Kranz Philip, McGauran Natalie, Ünal Can, Kaiser Thomas
Researcher, Drug Assessment Department, Institute for Quality and Efficiency in Health Care (IQWiG), Cologne, Germany.
Researcher, Communications Department, IQWiG, Cologne, Germany.
Int J Technol Assess Health Care. 2024 Dec 3;40(1):e68. doi: 10.1017/S026646232400062X.
The number of orphan drug (OD) approvals has increased sharply in Europe. In Germany, all ODs are initially subject to a limited assessment after market access. Their added benefit over the standard of care is accepted as established upon EU approval; a regular health technology assessment (HTA) is performed only in certain cases.
We assessed whether the increase in OD approvals has led to improvements in patient-relevant outcomes as supported by the evidence submitted by market authorization holders (MAHs) for HTA in Germany. We also examined the extent to which these ODs address unmet medical needs.
The results of limited assessments and regular HTAs of ODs in Germany (January 2011-September 2021, plus January-December 2023) were analyzed to determine their added benefit based on MAH-submitted dossiers. Added benefit was reported separately for each research question generated from the EU-approved therapeutic indications and any sub-indications (e.g., different subpopulations or control interventions) specified for HTA in Germany.

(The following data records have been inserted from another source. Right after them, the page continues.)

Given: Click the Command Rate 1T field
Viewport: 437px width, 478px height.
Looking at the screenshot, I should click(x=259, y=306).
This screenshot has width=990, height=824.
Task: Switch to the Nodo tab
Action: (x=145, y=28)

Eighty-nine ODs (limited assessments: sixty-nine; regular HTAs: twenty) were evaluated in 175 research questions (limited assessments: ninety-seven; regular HTAs: seventy-eight). The added benefit granted in limited assessments was non-quantifiable in nearly eighty percent of the ninety-seven questions. In regular HTAs, no proof of added benefit was shown in fifty-four percent of the seventy-eight questions, mainly due to insufficient comparative data with the standard of care. Established treatments were available for fifty-eight percent of the seventy-eight questions; more than half of which addressed oncology indications (although these account for only eight percent of rare diseases).
Due to evidence gaps in post-approval HTA, many ODs approved in the EU lack proof of added benefit in terms of improving patient-relevant outcomes. Moreover, most approved ODs are indicated for diseases with established treatments and oncology indications, while many unmet medical needs remain. Incentives are required to encourage research in areas of unmet medical need and to generate comparative data with the standard of care.
欧洲孤儿药(OD)的获批数量急剧增加。在德国,所有孤儿药在上市后最初都要接受有限评估。其相对于标准治疗的额外获益在欧盟获批后被视为已确立;仅在某些情况下进行常规卫生技术评估(HTA)。
我们评估了孤儿药获批数量的增加是否如德国上市许可持有人(MAH)提交给卫生技术评估的证据所支持的那样,带来了与患者相关结局的改善。我们还研究了这些孤儿药满足未满足医疗需求的程度。
分析了德国孤儿药有限评估和常规卫生技术评估的结果(2011年1月至2021年9月,以及2023年1月至12月),以根据上市许可持有人提交的档案确定其额外获益。针对从欧盟批准的治疗适应症以及德国卫生技术评估指定的任何亚适应症(例如,不同亚组或对照干预措施)产生的每个研究问题,分别报告额外获益情况。
在175个研究问题(有限评估:97个;常规卫生技术评估:78个)中评估了89种孤儿药(有限评估:69种;常规卫生技术评估:20种)。在97个问题中,近80%的问题在有限评估中给予的额外获益无法量化。在常规卫生技术评估中,78个问题中有54%未显示额外获益的证据,主要原因是与标准治疗的比较数据不足。78个问题中有58%有既定治疗方法;其中一半以上涉及肿瘤学适应症(尽管这些仅占罕见病的8%)。
由于批准后卫生技术评估中的证据空白,许多在欧盟获批的孤儿药在改善与患者相关结局方面缺乏额外获益的证据。此外,大多数获批的孤儿药适用于有既定治疗方法的疾病和肿瘤学适应症,而许多未满足的医疗需求仍然存在。需要激励措施来鼓励在未满足医疗需求领域开展研究,并生成与标准治疗的比较数据。